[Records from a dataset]
__________
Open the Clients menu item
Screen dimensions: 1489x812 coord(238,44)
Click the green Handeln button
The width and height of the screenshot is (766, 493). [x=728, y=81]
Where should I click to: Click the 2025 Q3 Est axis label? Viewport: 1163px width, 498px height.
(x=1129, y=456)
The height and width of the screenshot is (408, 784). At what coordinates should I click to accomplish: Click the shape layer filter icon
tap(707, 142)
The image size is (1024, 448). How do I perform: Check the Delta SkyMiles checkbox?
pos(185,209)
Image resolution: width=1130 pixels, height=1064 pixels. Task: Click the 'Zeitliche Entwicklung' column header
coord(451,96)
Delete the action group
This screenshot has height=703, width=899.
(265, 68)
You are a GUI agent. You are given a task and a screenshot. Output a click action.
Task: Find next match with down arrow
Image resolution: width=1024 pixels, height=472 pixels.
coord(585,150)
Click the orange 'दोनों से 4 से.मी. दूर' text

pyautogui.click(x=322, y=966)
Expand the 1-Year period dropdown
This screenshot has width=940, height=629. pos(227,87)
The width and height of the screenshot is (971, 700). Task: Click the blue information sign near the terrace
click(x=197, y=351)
__________
• **PROBLEM DETAILS**: Return the lines from the line containing "Image resolution: width=1130" through the line containing "This screenshot has width=940, height=629.", both included, reproducing each one unchanged.

• **RESULT FOR THIS TASK**:
Image resolution: width=1130 pixels, height=1064 pixels. Task: Click the 'Zeitliche Entwicklung' column header
coord(451,96)
Delete the action group
This screenshot has height=703, width=899.
(265, 68)
You are a GUI agent. You are given a task and a screenshot. Output a click action.
Task: Find next match with down arrow
Image resolution: width=1024 pixels, height=472 pixels.
coord(585,150)
Click the orange 'दोनों से 4 से.मी. दूर' text

pyautogui.click(x=322, y=966)
Expand the 1-Year period dropdown
This screenshot has width=940, height=629. pos(227,87)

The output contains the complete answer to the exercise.